** begin **

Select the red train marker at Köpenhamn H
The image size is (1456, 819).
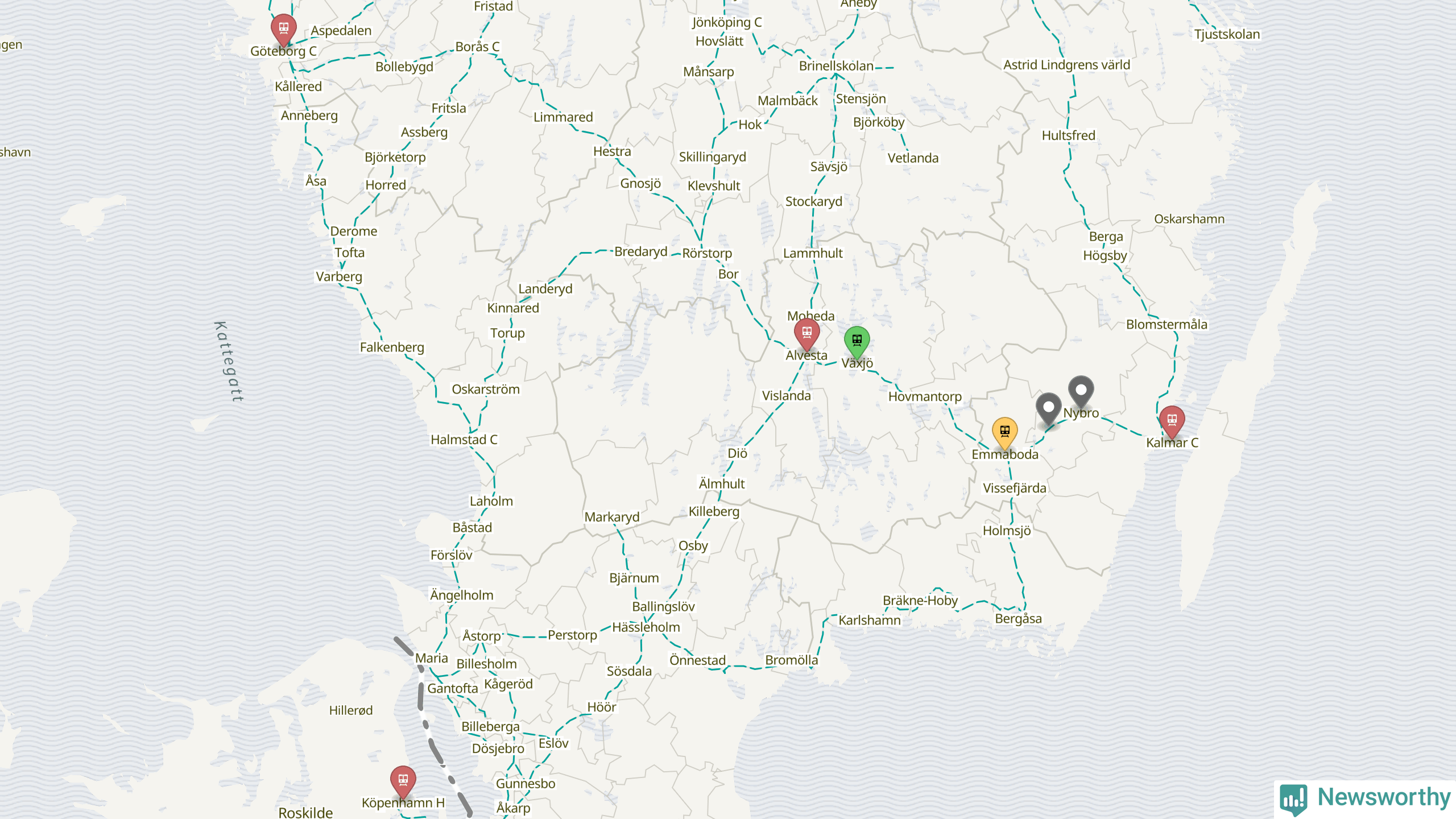(x=403, y=781)
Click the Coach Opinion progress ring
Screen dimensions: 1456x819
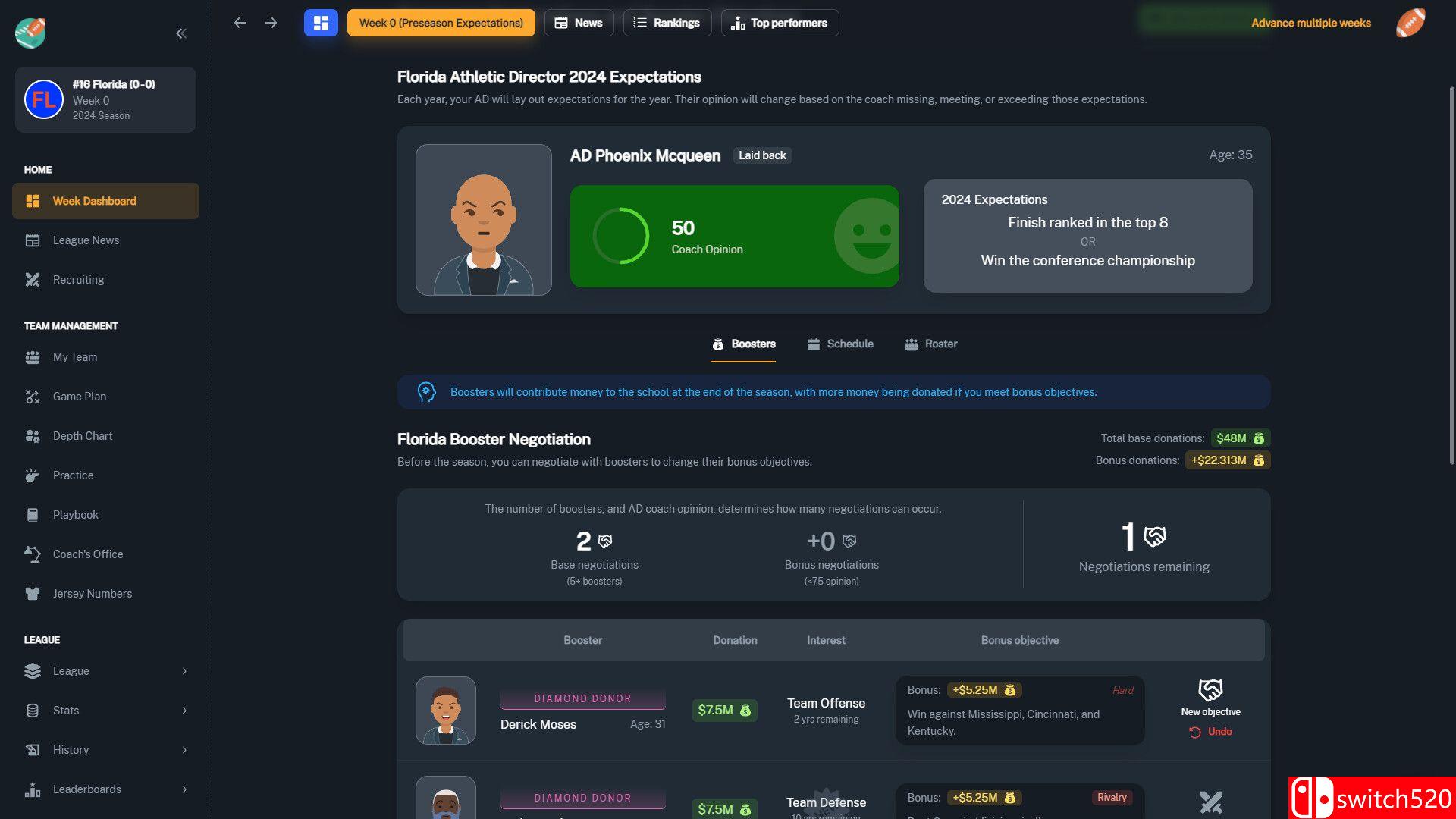(x=620, y=236)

** end **

Written task:
Write out all the entries again, including their requests, and shift every coordinate in the answers by adding 64 to each number. Leave the pictures out.

Output of the exercise:
Select the red train marker at Köpenhamn H
The image size is (1456, 819).
(x=467, y=845)
Click the Coach Opinion progress ring
Screen dimensions: 1456x819
(x=684, y=300)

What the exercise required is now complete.